Indeed Waterford's success is a story of efficient management of limited resources. The county draws from 35 clubs, Moore reckons, while Cork would have the pick of 250.

"You can only put 15 on the field though, and perhaps we realised that it is easier to get quality coaching to a smaller number of clubs than it is to be consistent with a huge number. We have three games promotions officers around the county but the bulk of the work has been done at voluntary level with coach recruitment and training and just getting the basics right."

Derek McGrath was co-manager of De La Salle teams which have put together back-to-back All-Irelands. Before playing Fitzgibbon in Cork he played on the 1992 minor side with Paul Flynn that reached an All-Ireland and was beaten playing for the school in a Harty Cup final in 1993 by St Flannan's of Ennis. Flannan's duly reached their fifth Harty final in a row, having one three-in-a-row to start the run.
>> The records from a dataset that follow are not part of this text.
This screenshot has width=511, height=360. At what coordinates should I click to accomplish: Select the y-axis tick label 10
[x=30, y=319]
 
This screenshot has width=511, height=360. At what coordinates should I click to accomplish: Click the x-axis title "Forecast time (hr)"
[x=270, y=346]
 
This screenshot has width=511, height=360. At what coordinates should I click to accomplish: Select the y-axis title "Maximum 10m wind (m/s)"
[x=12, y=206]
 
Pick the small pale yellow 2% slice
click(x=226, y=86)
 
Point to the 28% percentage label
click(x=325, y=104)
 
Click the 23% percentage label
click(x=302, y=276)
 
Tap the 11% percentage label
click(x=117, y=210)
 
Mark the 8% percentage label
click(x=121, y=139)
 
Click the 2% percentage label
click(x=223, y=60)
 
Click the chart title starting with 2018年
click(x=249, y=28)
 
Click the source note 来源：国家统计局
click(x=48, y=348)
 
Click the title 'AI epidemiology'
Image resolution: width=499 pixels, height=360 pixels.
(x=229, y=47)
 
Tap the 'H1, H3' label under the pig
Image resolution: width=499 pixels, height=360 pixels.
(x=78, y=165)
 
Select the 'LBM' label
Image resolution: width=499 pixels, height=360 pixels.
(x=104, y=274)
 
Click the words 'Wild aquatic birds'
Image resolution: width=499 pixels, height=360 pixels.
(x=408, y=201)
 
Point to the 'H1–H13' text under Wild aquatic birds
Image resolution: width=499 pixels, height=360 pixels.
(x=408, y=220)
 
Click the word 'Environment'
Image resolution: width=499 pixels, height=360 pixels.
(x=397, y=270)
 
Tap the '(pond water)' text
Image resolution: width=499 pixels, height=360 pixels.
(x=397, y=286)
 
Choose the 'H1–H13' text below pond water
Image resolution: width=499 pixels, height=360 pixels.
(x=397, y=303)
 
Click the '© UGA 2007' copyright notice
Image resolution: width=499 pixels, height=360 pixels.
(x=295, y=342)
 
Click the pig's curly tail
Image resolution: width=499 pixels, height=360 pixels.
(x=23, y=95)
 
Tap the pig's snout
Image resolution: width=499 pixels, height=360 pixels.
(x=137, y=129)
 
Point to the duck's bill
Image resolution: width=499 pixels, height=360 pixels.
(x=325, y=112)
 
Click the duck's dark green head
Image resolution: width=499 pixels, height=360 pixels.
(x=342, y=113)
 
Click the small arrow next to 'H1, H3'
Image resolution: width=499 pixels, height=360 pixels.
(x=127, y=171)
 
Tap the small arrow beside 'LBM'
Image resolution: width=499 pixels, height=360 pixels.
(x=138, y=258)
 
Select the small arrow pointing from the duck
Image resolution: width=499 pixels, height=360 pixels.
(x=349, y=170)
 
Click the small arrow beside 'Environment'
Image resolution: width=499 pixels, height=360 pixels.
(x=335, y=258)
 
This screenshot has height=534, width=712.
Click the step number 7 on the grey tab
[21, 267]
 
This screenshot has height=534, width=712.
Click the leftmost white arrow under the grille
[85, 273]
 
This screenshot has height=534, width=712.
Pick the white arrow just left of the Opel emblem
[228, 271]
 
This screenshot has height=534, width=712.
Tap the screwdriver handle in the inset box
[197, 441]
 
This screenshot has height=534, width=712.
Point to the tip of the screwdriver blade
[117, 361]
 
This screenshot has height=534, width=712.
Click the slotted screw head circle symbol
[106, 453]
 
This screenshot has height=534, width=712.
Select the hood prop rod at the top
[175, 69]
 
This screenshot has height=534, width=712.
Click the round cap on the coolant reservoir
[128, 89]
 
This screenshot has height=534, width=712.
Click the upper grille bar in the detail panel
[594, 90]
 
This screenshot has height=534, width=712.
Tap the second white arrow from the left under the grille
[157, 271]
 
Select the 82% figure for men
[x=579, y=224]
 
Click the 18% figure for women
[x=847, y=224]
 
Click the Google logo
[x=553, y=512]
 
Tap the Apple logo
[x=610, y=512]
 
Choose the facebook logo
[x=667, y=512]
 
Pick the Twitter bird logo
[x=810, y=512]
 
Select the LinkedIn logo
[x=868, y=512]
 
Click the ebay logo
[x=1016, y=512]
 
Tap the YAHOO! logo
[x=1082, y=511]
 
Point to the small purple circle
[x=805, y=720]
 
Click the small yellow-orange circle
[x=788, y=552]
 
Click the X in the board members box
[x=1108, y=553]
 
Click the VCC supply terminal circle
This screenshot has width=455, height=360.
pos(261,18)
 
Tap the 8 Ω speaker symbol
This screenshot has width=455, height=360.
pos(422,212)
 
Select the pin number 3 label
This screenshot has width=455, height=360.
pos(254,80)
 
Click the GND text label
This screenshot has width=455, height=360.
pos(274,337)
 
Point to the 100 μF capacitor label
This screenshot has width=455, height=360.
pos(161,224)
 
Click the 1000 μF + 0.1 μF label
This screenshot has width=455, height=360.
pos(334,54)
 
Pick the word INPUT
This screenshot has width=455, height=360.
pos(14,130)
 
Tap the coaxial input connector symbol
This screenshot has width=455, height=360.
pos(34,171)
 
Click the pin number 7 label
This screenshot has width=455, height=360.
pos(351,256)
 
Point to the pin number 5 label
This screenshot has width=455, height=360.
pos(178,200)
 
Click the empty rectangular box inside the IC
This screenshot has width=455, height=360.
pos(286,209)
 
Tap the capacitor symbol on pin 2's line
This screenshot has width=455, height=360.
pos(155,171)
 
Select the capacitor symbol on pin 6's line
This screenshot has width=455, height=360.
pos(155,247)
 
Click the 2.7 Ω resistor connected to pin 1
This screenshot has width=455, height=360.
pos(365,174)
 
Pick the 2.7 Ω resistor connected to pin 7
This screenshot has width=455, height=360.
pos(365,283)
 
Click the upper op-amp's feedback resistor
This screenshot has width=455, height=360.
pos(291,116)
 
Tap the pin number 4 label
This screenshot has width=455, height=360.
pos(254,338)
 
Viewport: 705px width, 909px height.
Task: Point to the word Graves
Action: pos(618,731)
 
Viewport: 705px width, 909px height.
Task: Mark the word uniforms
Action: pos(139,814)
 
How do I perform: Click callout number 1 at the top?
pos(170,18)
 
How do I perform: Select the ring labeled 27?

Clare's glories were founded on good schools work and a run of Féile na nGael wins in the 1980s which upped the standard. The irony is that the balance of power has shifted in the wake of Clare's breakthrough.

McGrath sees the lengths the traditional counties have been going to. Waterford are prepared to go that distance.

"I go along with the theory that the game is better these days than ever. Every coach is looking for an edge as regards preparation. It's hard to come up with a new fad always. We went to Sunderland with the boys this year, stayed in Newcastle. Went out and had the crack. I see rugby schools going for warm-weather work in France in August and September before they go back to school. That is the road we'll go soon, I would say."

"Last year we were up in City West for a weekend two weeks before the Harty final. You have to create the environment. It cost €60,000 last year for the school senior team, which is fair money. We have gone from a time when we would have five or six sliotars at training to having 50 or 60 on the go, from training in the field to training at night out at club venues."

The Croke Cup final required a replay to separate De La Salle from Thurles CBS. There was a week between the dates. De La Salle had seven or eight players carrying knocks and strains and took the decision to send them for cryotherapy in Wexford.

They got there and Thurles had the same number in attendance.

"That's at €140 a pop for young lads at 17 years of age. And Thurles were doing the same. It's some investment."

He feels it will be worth it. De La Salle should provide seven starters and 10 panellists to this year's county minor side and they will keep filtering the players up.

Of the seniors who play Clare tomorrow he notes that Stephen Molumphy and Aidan Kearney were Dr Harty Cup winners six years ago with St Colman's Fermoy. The insistence on excellence at an early age is always useful.

The Waterford revival is a pleasant chicken-or-egg conundrum. The schools and clubs who have benefited from the county board's strong coach-education policy over the last 10 years have been pushing players up through the ranks. Meanwhile ongoing success and the county's defiant hovering at the top table has filled imaginations.

"In traditional football clubs hurling has taken over," says Ann Hogan. "Our footballers are really struggling in traditional football areas, especially in the west. I would have more of an affinity with football but I see it all the time. In the east, even in Tramore town, which would always have been a football area, now at school level they are much stronger at hurling.

"In Ardmore - Séamus and Declan Prendergast's club - they were always renowned for football but hurling has taken over. Young fellas want to be Tony Brown and Dan Shanahan. If I have to bring a footballer to present a cup somewhere in the county, who do I bring? Who has any profile?"

Gary Hurney might be the answer. The football captain makes his debut for the hurlers tomorrow.

Meanwhile Waterford City, the county's main population centre, has one senior football team.

Tomorrow in Limerick the senior hurlers set out on yet another quixotic tilt at glory. Yet again the challenge is characterised as taking place in the wee small hours in The Last Chance saloon.

In Waterford they don't see it that way. The game has grown, the seeds have been sown. The present is hopeful and the future is bright.